In the present study, the sorption of perrhenate ions from sulfuric acid liquors was studied using three types of polymer ion exchange resins. An anion exchange resin type 1 (a copolymer of 2-methyl-5-vinylpyridine with divinylbenzene (VP-DVB)) as well as two polyfunctional resins containing anion and cation exchange functional groups, namely, type 2 (a carboxylated VP-DVB with pyridine-2-carboxylic acid (picolinic acid) functional group) and type 3 (an aminophosphorylated VP-DVB with pyridine-2-[(methylamino)methyl]phosphonic acid functional group), were studied.
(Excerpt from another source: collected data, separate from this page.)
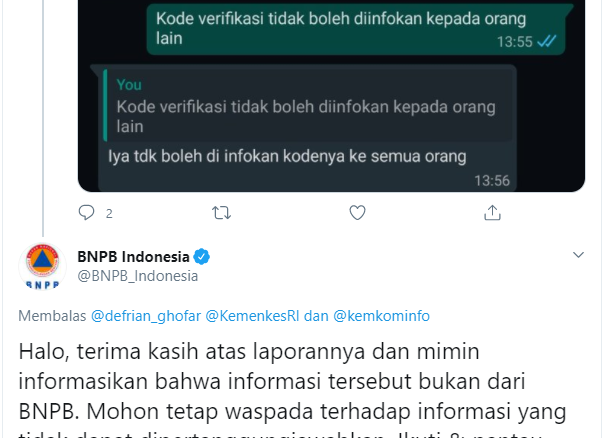Open the share upload icon

click(492, 213)
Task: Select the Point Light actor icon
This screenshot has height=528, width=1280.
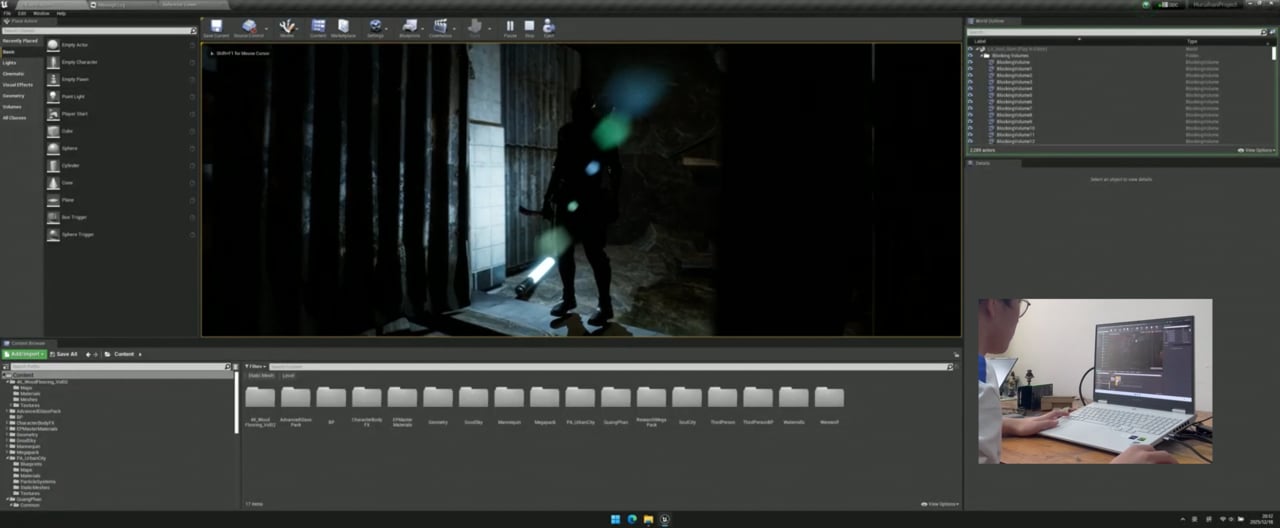Action: (x=54, y=97)
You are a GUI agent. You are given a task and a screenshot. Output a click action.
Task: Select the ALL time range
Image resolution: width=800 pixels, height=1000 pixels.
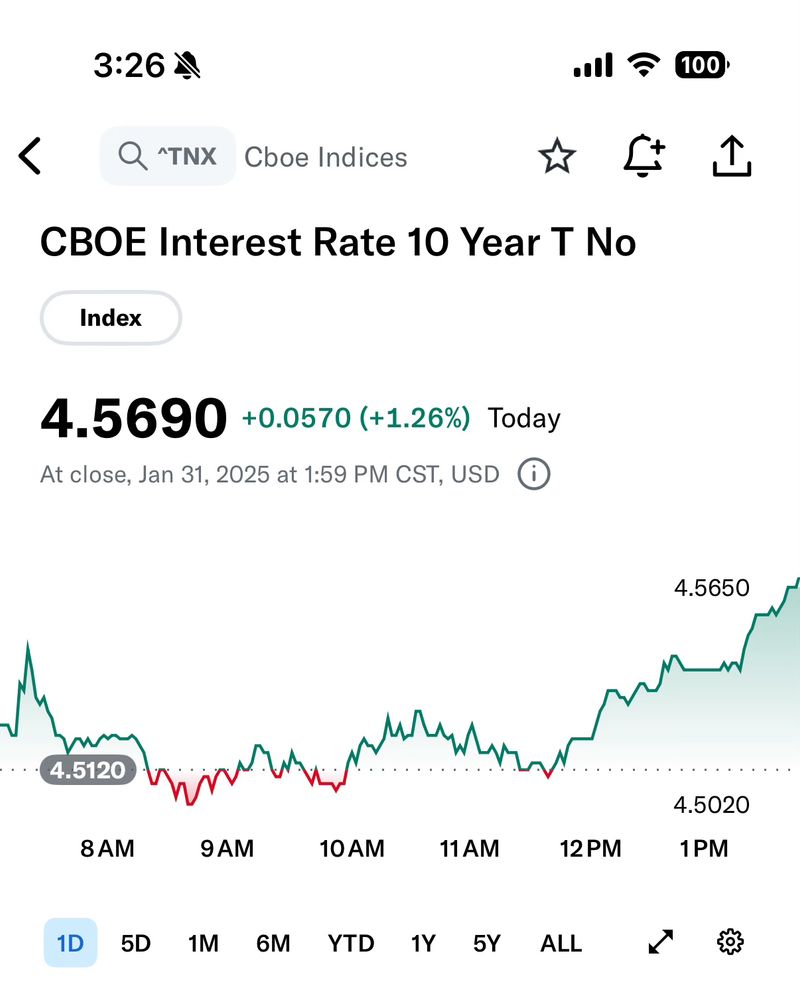(x=561, y=943)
The resins before and after rhenium sorption were characterized by FT-IR spectroscopy and XPS spectroscopy. The incorporation of additional acidic functional groups into the polymer matrix of the VP-DVB resins led to a slight decrease in the rhenium anion exchange capacity. At the same time, polyfunctional resins make it possible to strip rhenium with hydrochloric acid. A completely new process for the preconcentration of rhenium as a halide compound, which will contribute to the low-cost production of metallic rhenium, can be implemented using these new polyfunctional resins. Column sorption experiments using real uranium leach liquors demonstrated an exchange capacity of 33.2 mg of Re per gram of resin and a concentration factor in the eluate of ∼2500. The possibility of anion exchange recovery of rhenium from uranium leach liquors by Type 3 resin followed by direct precipitation of potassium hexachlororhenate from hydrochloric acid desorption liquor was demonstrated. The present study provided a new resin for rhenium recovery with excellent adsorption and elution characteristics, which is a promising candidate for practical applications.